The board will oversee the new Patient Access and Pricing Committee, which will be chaired by Papa himself and include Valeant employees, doctors and scientists, according to a statement Thursday.
Papa took over this week after Valeant shook up the board and pledged better oversight of management. His arrival followed months of turmoil at Valeant, which has become an emblem of high pharmaceutical costs in the U.S. and is being investigated for buying the rights to old, inexpensive drugs and then significantly raising their prices.
“Valeant has made mistakes in how it priced its drugs in the past, and we are committed to ensuring those mistakes are not repeated,” Papa said in the statement. “This new committee will take a disciplined approach to reviewing the company’s pricing of drugs, and will consider the impact on patients, doctors, and our health care industry partners.”
The shares, which have lost more than 85 percent of their value since their August peak, dropped 2.2 percent after the markets closed.

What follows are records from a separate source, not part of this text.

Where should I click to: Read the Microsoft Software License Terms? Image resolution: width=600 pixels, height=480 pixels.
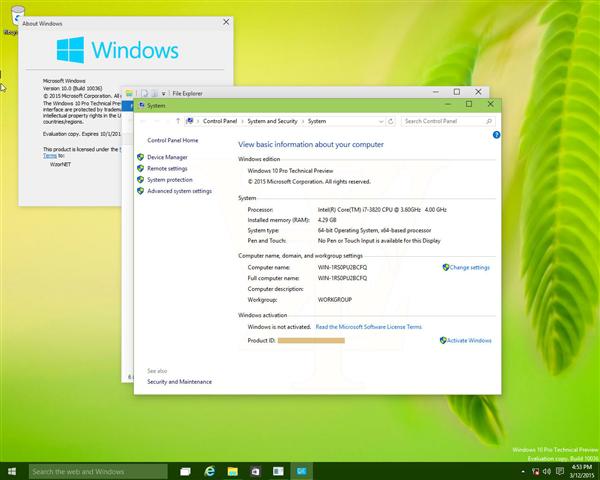pyautogui.click(x=368, y=327)
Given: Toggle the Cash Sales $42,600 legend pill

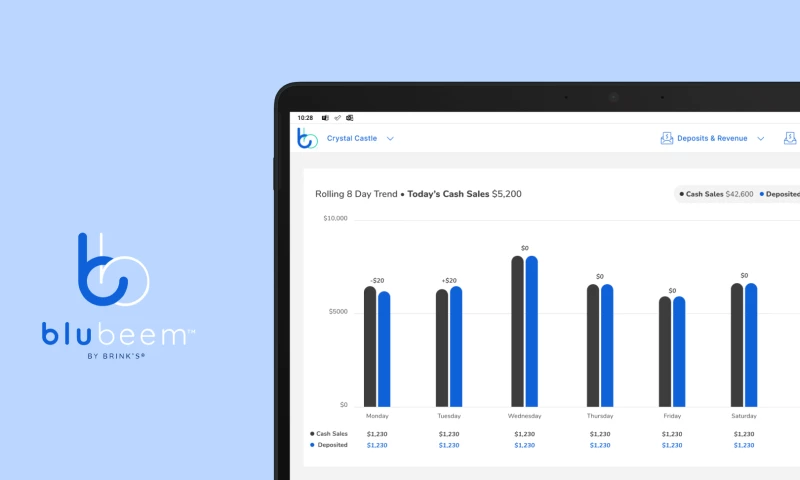Looking at the screenshot, I should [714, 194].
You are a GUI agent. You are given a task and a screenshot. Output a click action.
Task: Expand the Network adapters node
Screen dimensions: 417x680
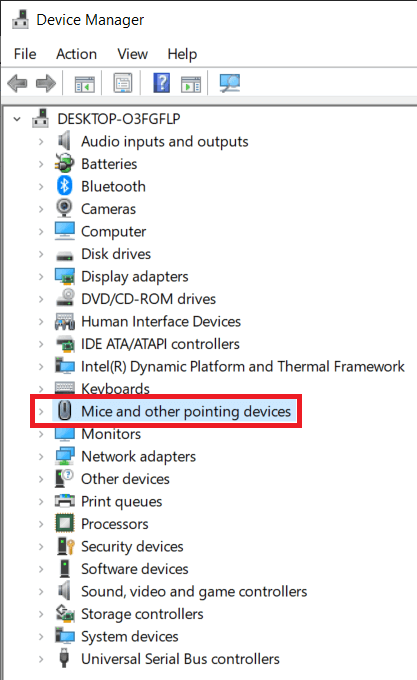41,456
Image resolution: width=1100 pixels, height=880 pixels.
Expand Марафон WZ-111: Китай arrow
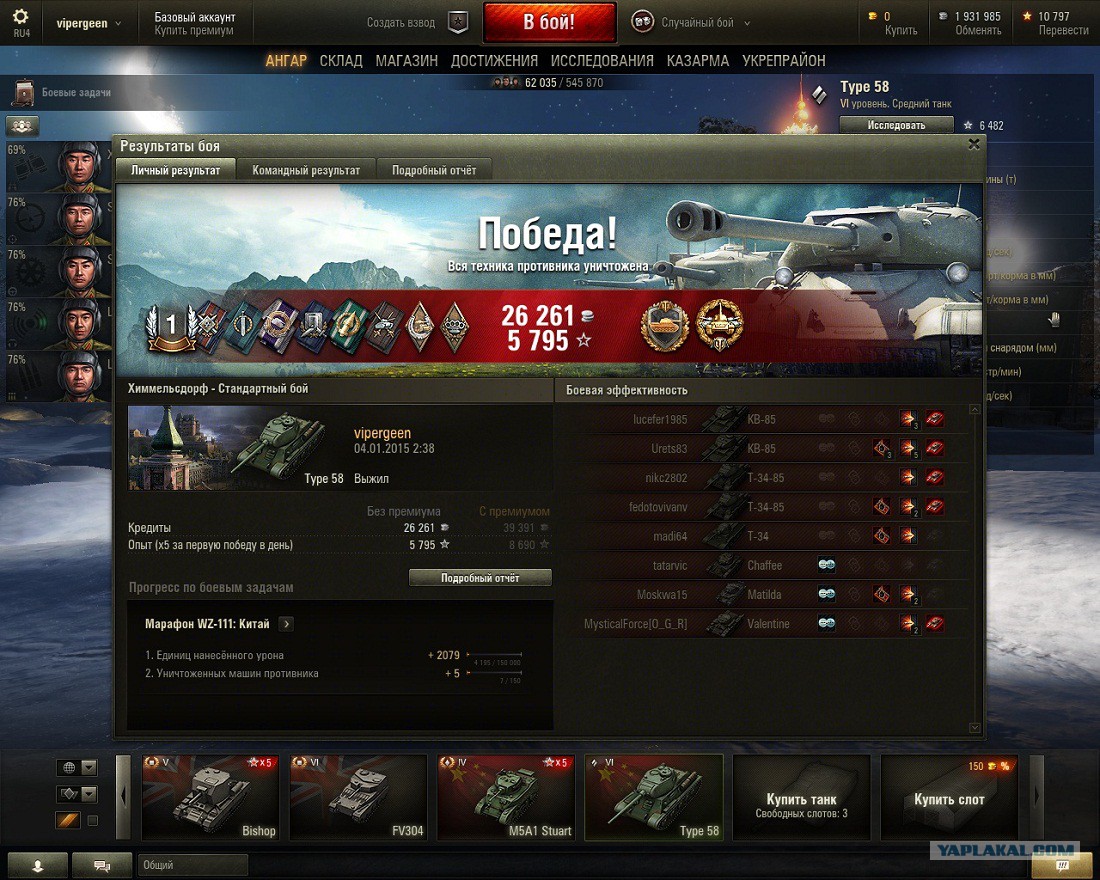coord(286,623)
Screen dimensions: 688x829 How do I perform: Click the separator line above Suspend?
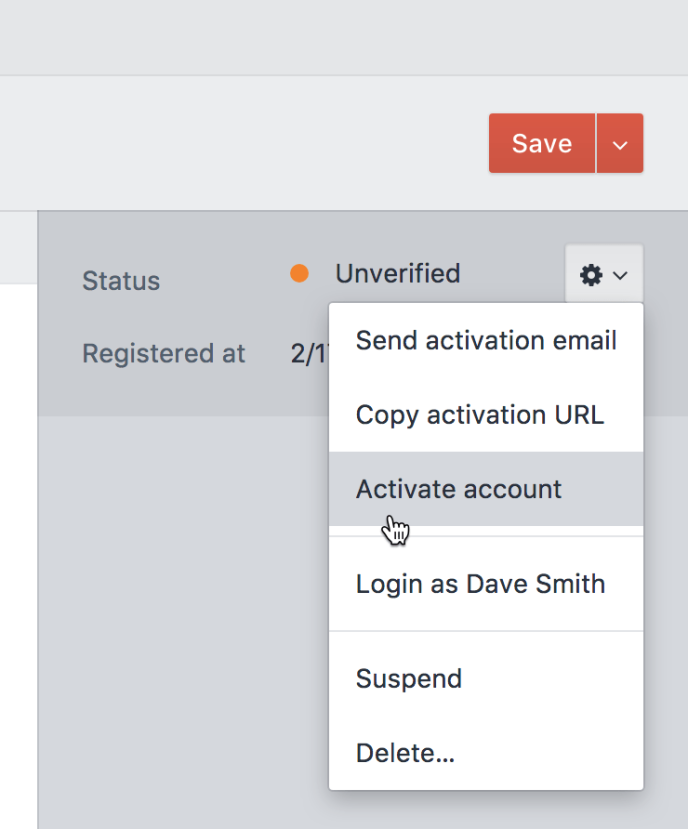pos(485,631)
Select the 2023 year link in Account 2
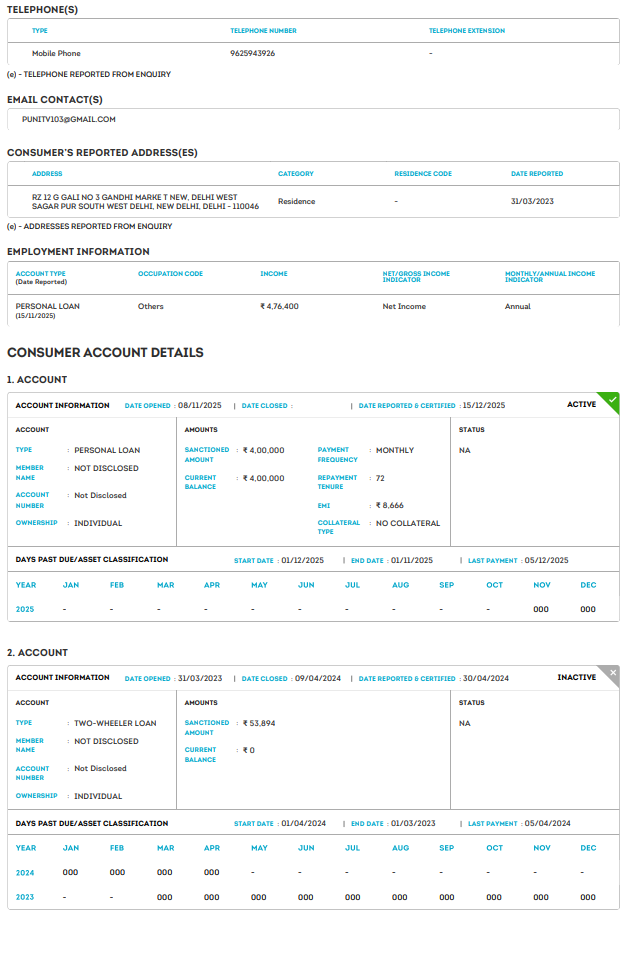 pos(25,897)
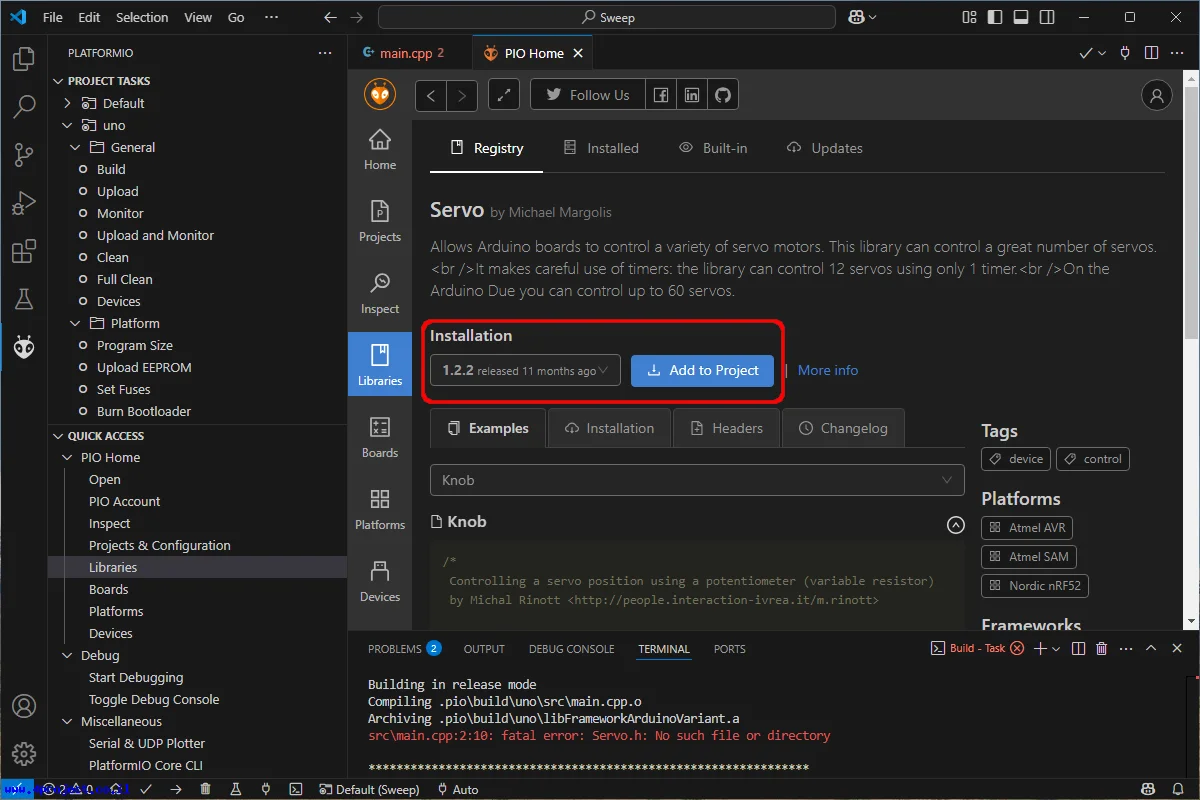
Task: Open the 1.2.2 version dropdown
Action: (526, 370)
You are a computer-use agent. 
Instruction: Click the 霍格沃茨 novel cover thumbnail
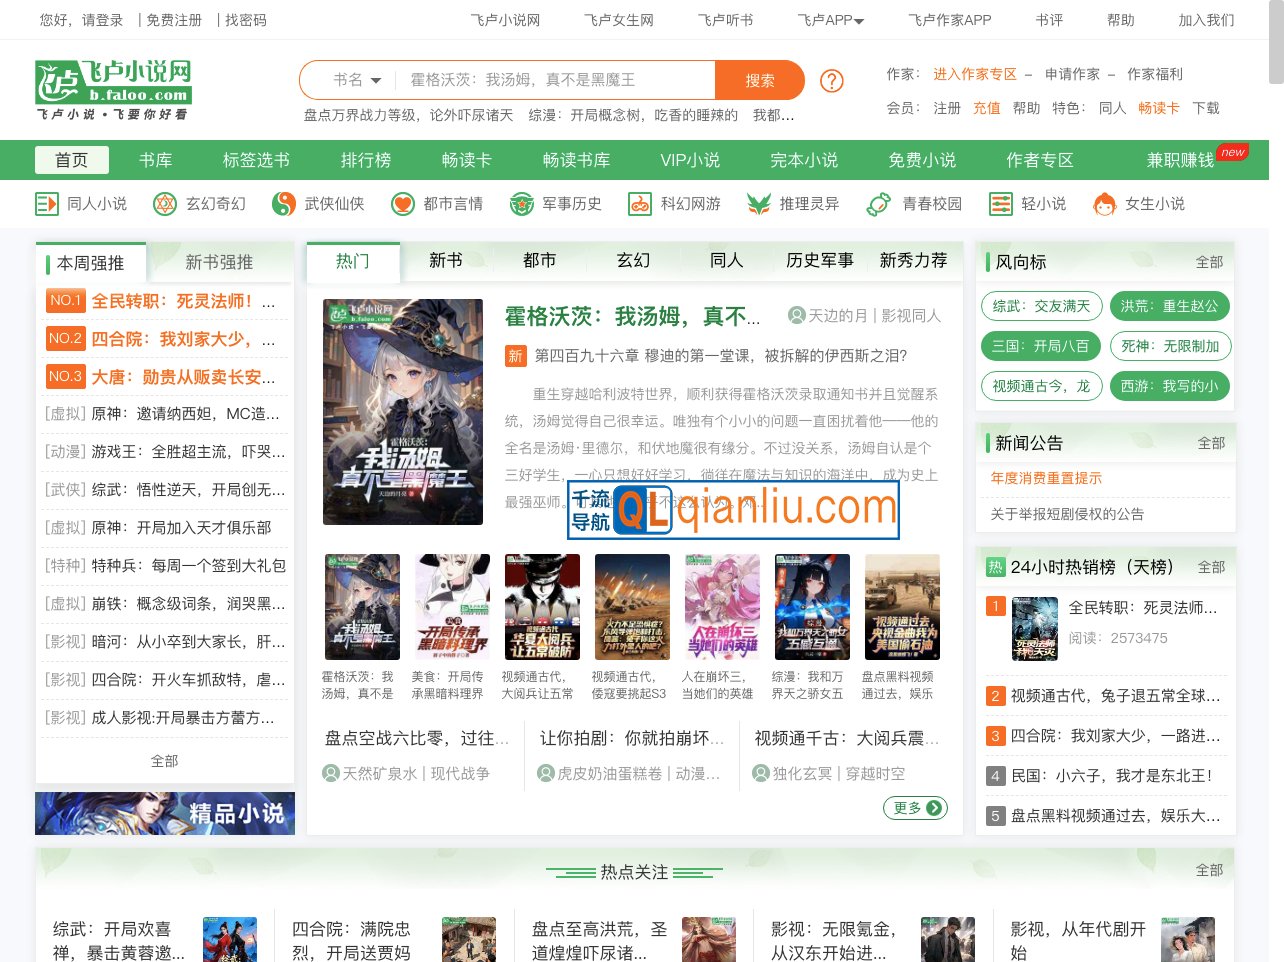pyautogui.click(x=403, y=412)
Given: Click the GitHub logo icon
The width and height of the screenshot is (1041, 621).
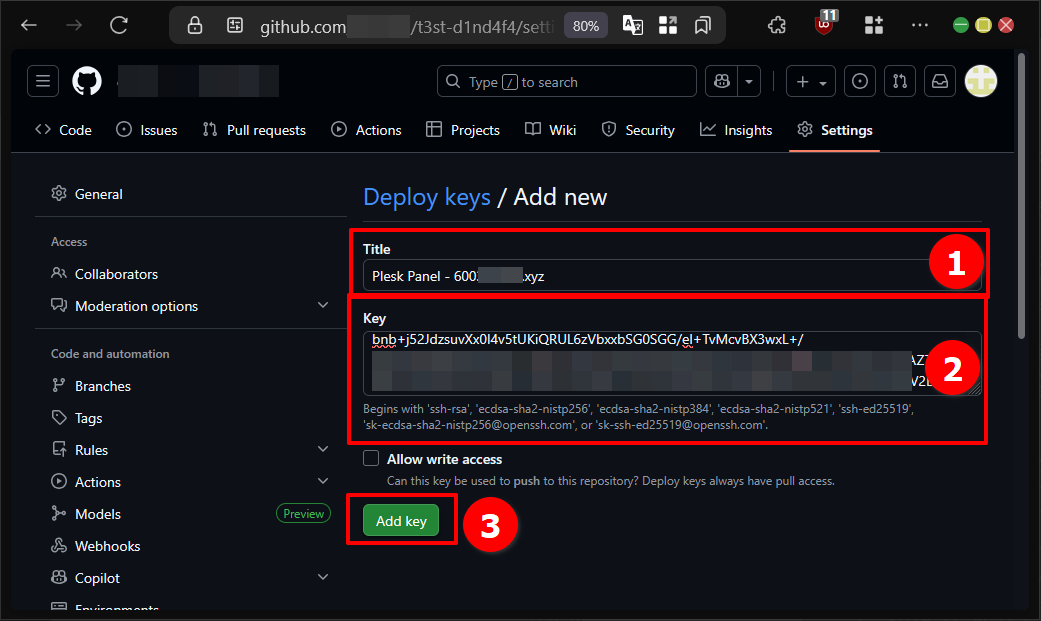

The committee will specifically look at four drugs that were at the center of Congressional investigations: Nitropress, Isuprel, Cuprimine, and Syprine. The first two are heart treatments that Valeant acquired and then quickly raised their prices by 525 percent and 212 percent, respectively. Syprine and Cuprimine are used to treat a genetic disorder called Wilson’s disease.
Papa, who joined from generic-drug maker Perrigo Co., will need to come up with a new strategy that doesn’t rely on raising prices to turn around the embattled drugmaker. The company had become a darling of Wall Street with a business model that relied on acquisitions, lower research and development spending, and price hikes.